[Material for this task Boundary: Start]
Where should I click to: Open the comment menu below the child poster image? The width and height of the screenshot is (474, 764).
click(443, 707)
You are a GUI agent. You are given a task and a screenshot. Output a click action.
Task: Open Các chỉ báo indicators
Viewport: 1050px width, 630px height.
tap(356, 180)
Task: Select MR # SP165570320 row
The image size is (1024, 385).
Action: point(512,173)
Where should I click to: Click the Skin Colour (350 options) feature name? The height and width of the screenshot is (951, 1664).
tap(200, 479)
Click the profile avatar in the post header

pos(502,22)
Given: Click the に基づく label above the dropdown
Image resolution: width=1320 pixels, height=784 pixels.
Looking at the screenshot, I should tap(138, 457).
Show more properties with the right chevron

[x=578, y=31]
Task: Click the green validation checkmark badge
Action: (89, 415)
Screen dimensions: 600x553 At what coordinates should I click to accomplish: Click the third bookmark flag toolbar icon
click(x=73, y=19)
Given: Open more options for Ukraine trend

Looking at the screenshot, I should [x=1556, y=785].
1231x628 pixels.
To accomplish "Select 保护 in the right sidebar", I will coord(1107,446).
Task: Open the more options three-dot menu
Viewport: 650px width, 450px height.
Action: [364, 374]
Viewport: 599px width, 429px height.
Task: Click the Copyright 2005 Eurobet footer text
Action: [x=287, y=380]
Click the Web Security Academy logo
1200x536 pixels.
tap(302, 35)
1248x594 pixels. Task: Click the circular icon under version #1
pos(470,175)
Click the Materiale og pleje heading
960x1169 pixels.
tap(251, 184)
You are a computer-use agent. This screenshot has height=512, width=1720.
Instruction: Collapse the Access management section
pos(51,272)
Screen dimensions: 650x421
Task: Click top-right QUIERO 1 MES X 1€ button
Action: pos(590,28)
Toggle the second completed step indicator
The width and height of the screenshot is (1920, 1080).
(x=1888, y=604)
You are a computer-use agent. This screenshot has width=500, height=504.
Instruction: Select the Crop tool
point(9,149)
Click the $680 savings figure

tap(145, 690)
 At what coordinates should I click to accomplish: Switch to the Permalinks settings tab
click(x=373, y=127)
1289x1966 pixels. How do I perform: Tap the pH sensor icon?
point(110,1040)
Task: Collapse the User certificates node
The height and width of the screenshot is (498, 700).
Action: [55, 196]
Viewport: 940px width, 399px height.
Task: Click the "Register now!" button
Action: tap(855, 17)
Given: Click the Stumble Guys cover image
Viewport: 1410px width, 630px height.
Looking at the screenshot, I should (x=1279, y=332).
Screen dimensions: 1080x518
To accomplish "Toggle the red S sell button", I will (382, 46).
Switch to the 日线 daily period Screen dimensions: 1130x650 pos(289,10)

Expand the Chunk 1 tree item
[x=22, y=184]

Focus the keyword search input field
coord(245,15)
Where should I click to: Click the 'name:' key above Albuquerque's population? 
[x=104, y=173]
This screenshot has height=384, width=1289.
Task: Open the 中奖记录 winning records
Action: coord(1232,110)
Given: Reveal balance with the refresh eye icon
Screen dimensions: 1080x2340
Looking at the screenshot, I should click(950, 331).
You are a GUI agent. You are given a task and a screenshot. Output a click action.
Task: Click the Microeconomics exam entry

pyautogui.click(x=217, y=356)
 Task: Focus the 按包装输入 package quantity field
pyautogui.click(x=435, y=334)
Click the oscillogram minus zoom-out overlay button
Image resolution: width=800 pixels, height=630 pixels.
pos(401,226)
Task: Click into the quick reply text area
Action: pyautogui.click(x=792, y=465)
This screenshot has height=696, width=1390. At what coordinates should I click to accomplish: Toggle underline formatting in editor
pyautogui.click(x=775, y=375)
[Material for this task Boundary: End]
- Work to be completed -
Repeat every line of the data, exactly and in full.

- Exercise result -
Where should I click to: Open the comment menu below the child poster image? The width and height of the screenshot is (474, 764).
click(443, 707)
You are a GUI agent. You are given a task and a screenshot. Output a click action.
Task: Open Các chỉ báo indicators
Viewport: 1050px width, 630px height.
tap(356, 180)
Task: Select MR # SP165570320 row
The image size is (1024, 385).
Action: point(512,173)
Where should I click to: Click the Skin Colour (350 options) feature name? The height and width of the screenshot is (951, 1664).
tap(200, 479)
Click the profile avatar in the post header

pos(502,22)
Given: Click the に基づく label above the dropdown
Image resolution: width=1320 pixels, height=784 pixels.
Looking at the screenshot, I should tap(138, 457).
Show more properties with the right chevron

[x=578, y=31]
Task: Click the green validation checkmark badge
Action: (89, 415)
Screen dimensions: 600x553 At what coordinates should I click to accomplish: Click the third bookmark flag toolbar icon
click(x=73, y=19)
Given: Open more options for Ukraine trend

Looking at the screenshot, I should [x=1556, y=785].
1231x628 pixels.
To accomplish "Select 保护 in the right sidebar", I will coord(1107,446).
Task: Open the more options three-dot menu
Viewport: 650px width, 450px height.
Action: [364, 374]
Viewport: 599px width, 429px height.
Task: Click the Copyright 2005 Eurobet footer text
Action: [x=287, y=380]
Click the Web Security Academy logo
1200x536 pixels.
tap(302, 35)
1248x594 pixels. Task: Click the circular icon under version #1
pos(470,175)
Click the Materiale og pleje heading
960x1169 pixels.
tap(251, 184)
You are a computer-use agent. This screenshot has height=512, width=1720.
Instruction: Collapse the Access management section
pos(51,272)
Screen dimensions: 650x421
Task: Click top-right QUIERO 1 MES X 1€ button
Action: pos(590,28)
Toggle the second completed step indicator
The width and height of the screenshot is (1920, 1080).
(x=1888, y=604)
You are a computer-use agent. This screenshot has width=500, height=504.
Instruction: Select the Crop tool
point(9,149)
Click the $680 savings figure

tap(145, 690)
 At what coordinates should I click to accomplish: Switch to the Permalinks settings tab
click(x=373, y=127)
1289x1966 pixels. How do I perform: Tap the pH sensor icon?
point(110,1040)
Task: Collapse the User certificates node
The height and width of the screenshot is (498, 700).
Action: [55, 196]
Viewport: 940px width, 399px height.
Task: Click the "Register now!" button
Action: tap(855, 17)
Given: Click the Stumble Guys cover image
Viewport: 1410px width, 630px height.
Looking at the screenshot, I should (x=1279, y=332).
Screen dimensions: 1080x518
To accomplish "Toggle the red S sell button", I will (382, 46).
Switch to the 日线 daily period Screen dimensions: 1130x650 pos(289,10)

Expand the Chunk 1 tree item
[x=22, y=184]

Focus the keyword search input field
coord(245,15)
Where should I click to: Click the 'name:' key above Albuquerque's population? 
[x=104, y=173]
This screenshot has height=384, width=1289.
Task: Open the 中奖记录 winning records
Action: coord(1232,110)
Given: Reveal balance with the refresh eye icon
Screen dimensions: 1080x2340
Looking at the screenshot, I should click(950, 331).
You are a GUI agent. You are given a task and a screenshot. Output a click action.
Task: Click the Microeconomics exam entry

pyautogui.click(x=217, y=356)
 Task: Focus the 按包装输入 package quantity field
pyautogui.click(x=435, y=334)
Click the oscillogram minus zoom-out overlay button
Image resolution: width=800 pixels, height=630 pixels.
pos(401,226)
Task: Click into the quick reply text area
Action: pyautogui.click(x=792, y=465)
This screenshot has height=696, width=1390. At what coordinates should I click to accomplish: Toggle underline formatting in editor
pyautogui.click(x=775, y=375)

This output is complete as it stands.